= Problem to work on =
In the entries that follow, find the line containing "You are a computer-use" and the line containing "Given: Tap 待使用 on the third coupon", then copy exactly everything from the first through the second except the pictures.

□ □ □ □ □ □ □

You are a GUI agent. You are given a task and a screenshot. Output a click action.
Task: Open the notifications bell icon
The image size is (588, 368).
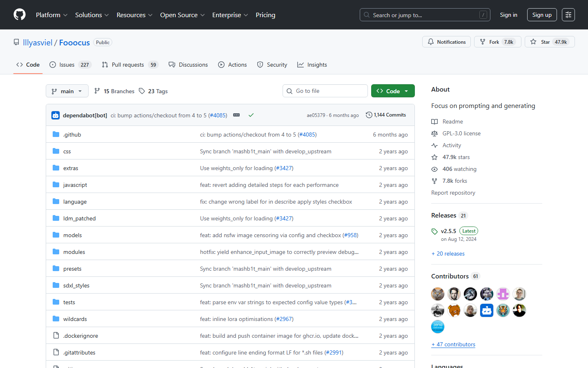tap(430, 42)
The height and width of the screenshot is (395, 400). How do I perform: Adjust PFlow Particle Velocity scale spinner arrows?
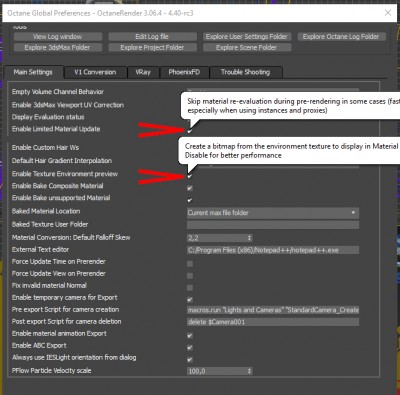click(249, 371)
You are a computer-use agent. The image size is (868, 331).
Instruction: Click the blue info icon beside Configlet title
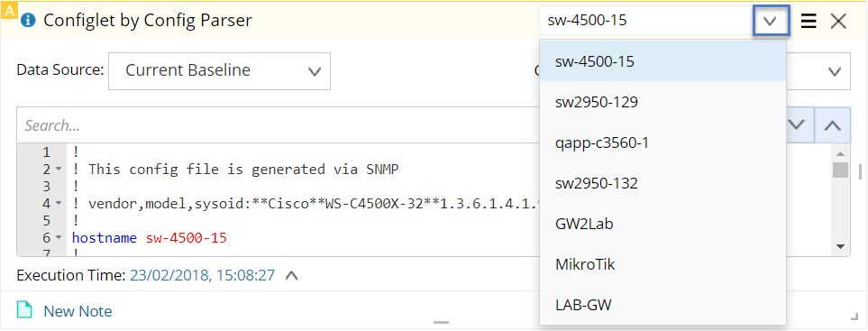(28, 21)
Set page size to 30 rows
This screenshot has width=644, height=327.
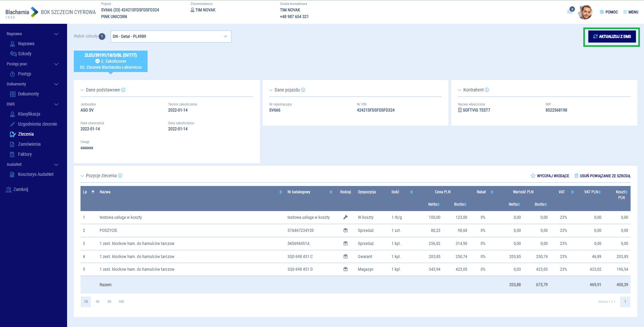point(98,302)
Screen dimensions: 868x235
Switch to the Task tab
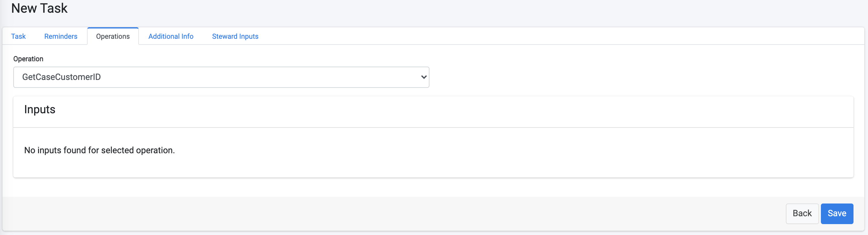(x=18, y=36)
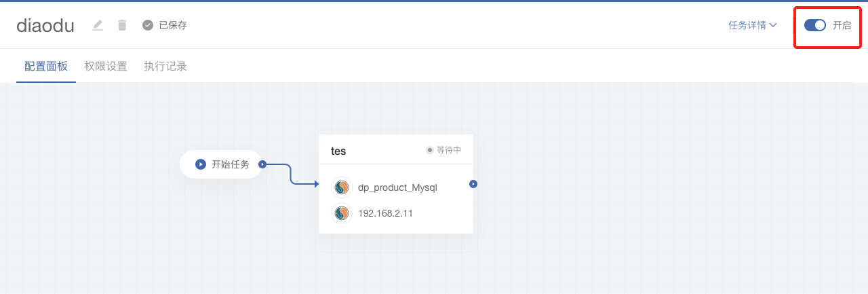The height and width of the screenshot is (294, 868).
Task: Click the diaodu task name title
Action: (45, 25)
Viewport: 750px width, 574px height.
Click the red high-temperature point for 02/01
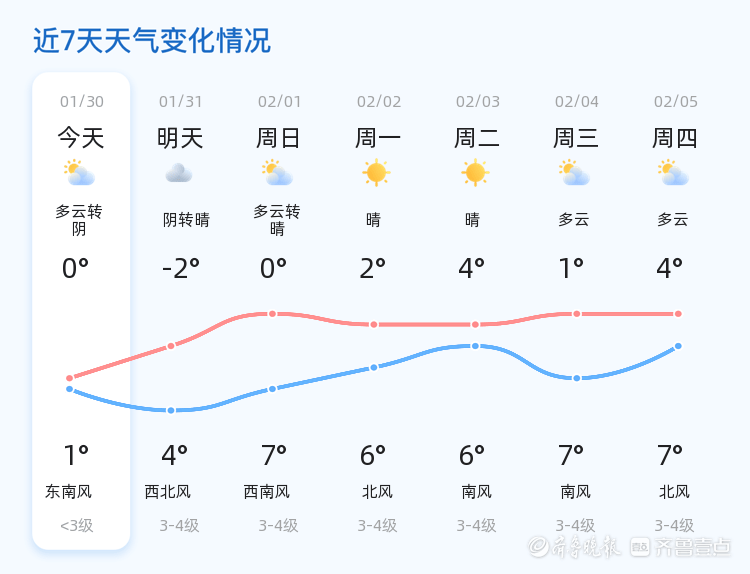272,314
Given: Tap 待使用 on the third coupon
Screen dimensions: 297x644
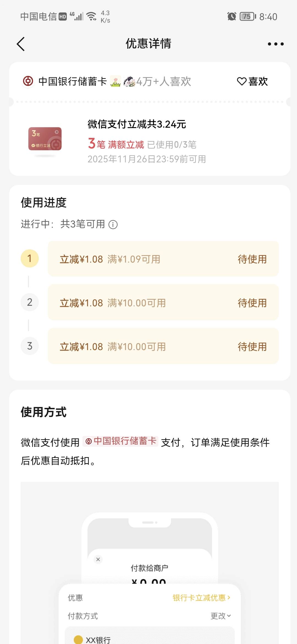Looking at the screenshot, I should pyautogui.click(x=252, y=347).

□ □ □ □ □ □ □

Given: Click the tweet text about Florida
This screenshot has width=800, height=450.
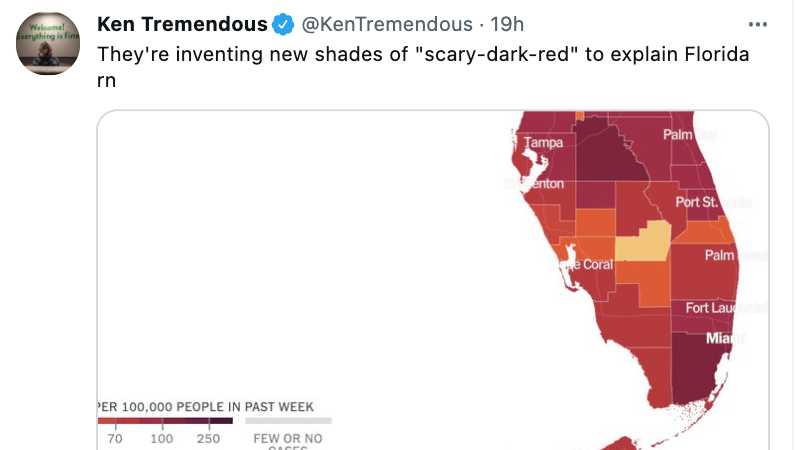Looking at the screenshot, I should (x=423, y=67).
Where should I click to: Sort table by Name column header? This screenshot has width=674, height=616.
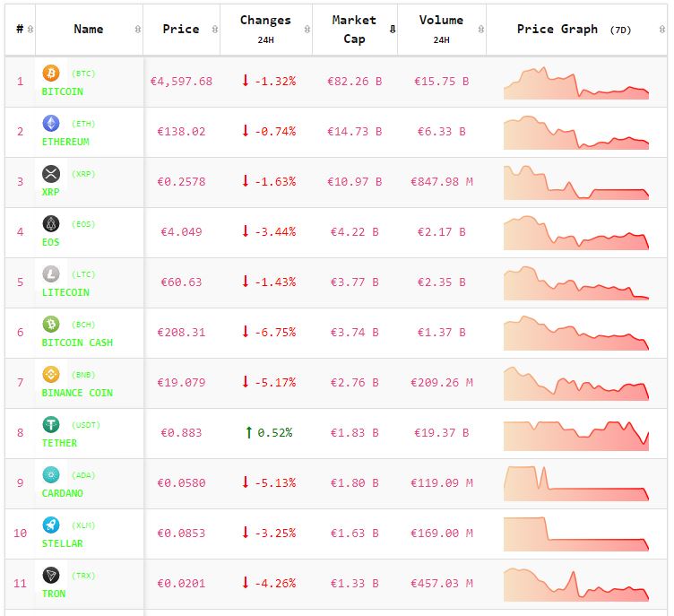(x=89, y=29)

□ □ □ □ □ □ □

= Written answer =
You are a computer-use agent. The image size is (868, 331).
Instruction: Click the blue info icon beside Configlet title
(28, 21)
Set page size to 30 rows
This screenshot has width=644, height=327.
point(98,302)
Screen dimensions: 868x235
Switch to the Task tab
(x=18, y=36)
The height and width of the screenshot is (294, 868).
Task: Click the diaodu task name title
Action: (45, 25)
Viewport: 750px width, 574px height.
Click the red high-temperature point for 02/01
272,314
Given: Tap 待使用 on the third coupon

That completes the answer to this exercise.